-- Start SOURCE TEXT --
1. Introduction
Most programmers strive to create good software. But, unfortunately, it’s more complex to achieve that than we’d think at first.
In this tutorial, we’ll dive into software quality, and its relation to code smells.
2. Software Requirements
Creating good software is a challenging task. It has to fulfill many requirements at the same time:
- Provide useful features
- It shouldn’t contain bugs
- Have a user-friendly interface
- Respond to actions in a reasonable timeframe
- Don’t consume too many resources
- It should be easy (and cheap) to operate (install, host, etc.) and maintain (add features, fix bugs)
Many of these characteristics are conflicting. Therefore, we must strive for an acceptable balance between these qualities.
However, some of these things are more important than others. For example, Mich Ravera said the following:
If it doesn’t work, it doesn’t matter how fast it doesn’t work.
Like in this list, maintainability is often standing behind other qualities. However, in most cases, maintainable code inherently contains fewer bugs, has better performance characteristics, and it’s easier to operate. Therefore, if we make our code maintainable, other characteristics will most likely improve, too.
-- End SOURCE TEXT --
→ **PROBLEMS**:
1. Please transcribe the software quality text word for word, starting with "1. Introduction" and going on through "features, fix bugs)".
2. Answer these questions from the software quality text:
(a) What topic does the tutorial say it will dive into, along with software quality?
(b) What two activities are listed in parentheses as examples of maintaining software?
(c) What did Mich Ravera say?
3. For each statement, say yes or no depending on whether it agrees with the software quality text, and quote the words that decide it.
(a) The requirements for good software never conflict with one another.
(b) Maintainable code usually contains fewer bugs.
(c) Maintainability is often ranked ahead of other qualities.
-- Start DATA BLOCK --
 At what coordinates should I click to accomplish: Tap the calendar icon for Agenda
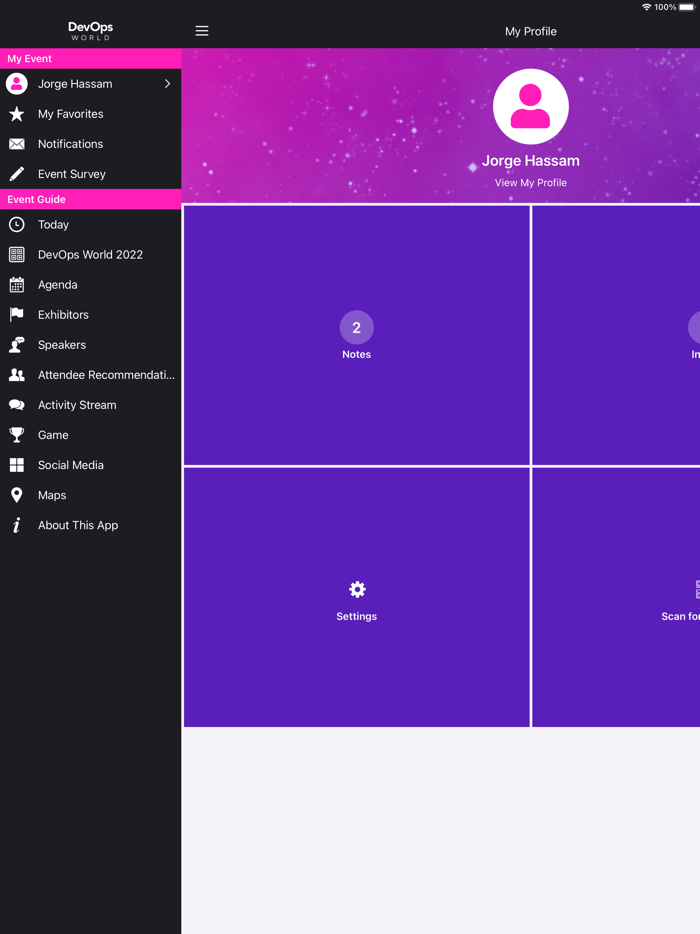(x=17, y=285)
-- End DATA BLOCK --
→ **EXERCISE RESPONSES**:
1.
1. Introduction
Most programmers strive to create good software. But, unfortunately, it’s more complex to achieve that than we’d think at first.
In this tutorial, we’ll dive into software quality, and its relation to code smells.
2. Software Requirements
Creating good software is a challenging task. It has to fulfill many requirements at the same time:
- Provide useful features
- It shouldn’t contain bugs
- Have a user-friendly interface
- Respond to actions in a reasonable timeframe
- Don’t consume too many resources
- It should be easy (and cheap) to operate (install, host, etc.) and maintain (add features, fix bugs)

2.
(a) The relation of software quality to code smells.
(b) Adding features and fixing bugs.
(c) "If it doesn’t work, it doesn’t matter how fast it doesn’t work."

3.
(a) No: "Many of these characteristics are conflicting."
(b) Yes: "in most cases, maintainable code inherently contains fewer bugs"
(c) No: "maintainability is often standing behind other qualities"